De plus, les mêmes partis, politiciens et journalistes qui crient à propos de « l’antisémitisme » n’ont aucun problème à courtiser le parti d’extrême droite Alternative pour l’Allemagne (AfD) et à glorifier ouvertement les forces fascistes en Ukraine dans la guerre que l’OTAN mène contre la Russie. Ils ont également tous défendu Jörg Baberowski, professeur d’extrême droite à l’Université Humboldt, après sa déclaration que Hitler n’« était pas cruel» et qu’il n’aimait pas parler de l’extermination des Juifs.

La classe dirigeante ne se préoccupe pas du sort des Juifs. Comme en Ukraine et en Russie, l’impérialisme allemand poursuit aussi au Moyen-Orient des intérêts géostratégiques et économiques, en s’appuyant sur le génocide et sur la guerre. Le gouvernement travaille actuellement fébrilement pour rendre l’Allemagne à nouveau «efficace à la guerre», selon les mots du ministre de la Défense Boris Pistorius. Au niveau national cela nécessite, comme par le passé, la militarisation de la société dans son ensemble et l’instauration d’une dictature.

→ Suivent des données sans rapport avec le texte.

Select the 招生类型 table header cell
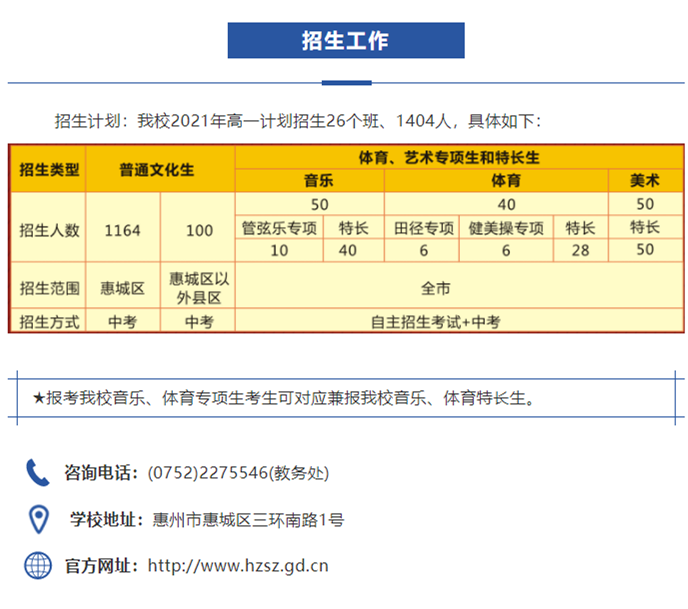688x609 pixels. click(x=49, y=169)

Dès 2017, le service de renseignement intérieur allemand Verfassungsschutz (Office pour la protection de la Constitution), sous la direction de son président d'extrême droite Hans-Georg Maassen, a placé le SGP sous surveillance. Et cela au seul motif qu’il prône un programme socialiste, critique le capitalisme, le militarisme et le nationalisme et s'oppose aux partis établis et aux syndicats. Le SGP a déposé une plainte contre cela et prévenait déjà à l’époque :

L’attaque du SGP par les services secrets est une attaque fondamentale contre les droits démocratiques. Elle fait partie d’une politique gouvernementale reposant de plus en plus sur des formes autoritaires de gouvernement et sur le recours aux forces d’extrême droite pour imposer une politique de militarisme, de réarmement de l’appareil d’État et de la casse sociale, et pour réprimer toute résistance s’y opposant. Elle rappelle la République de Weimar, où les services de renseignement, le pouvoir judiciaire et la police persécutaient impitoyablement les socialistes et les pacifistes tout en renforçant les nazis.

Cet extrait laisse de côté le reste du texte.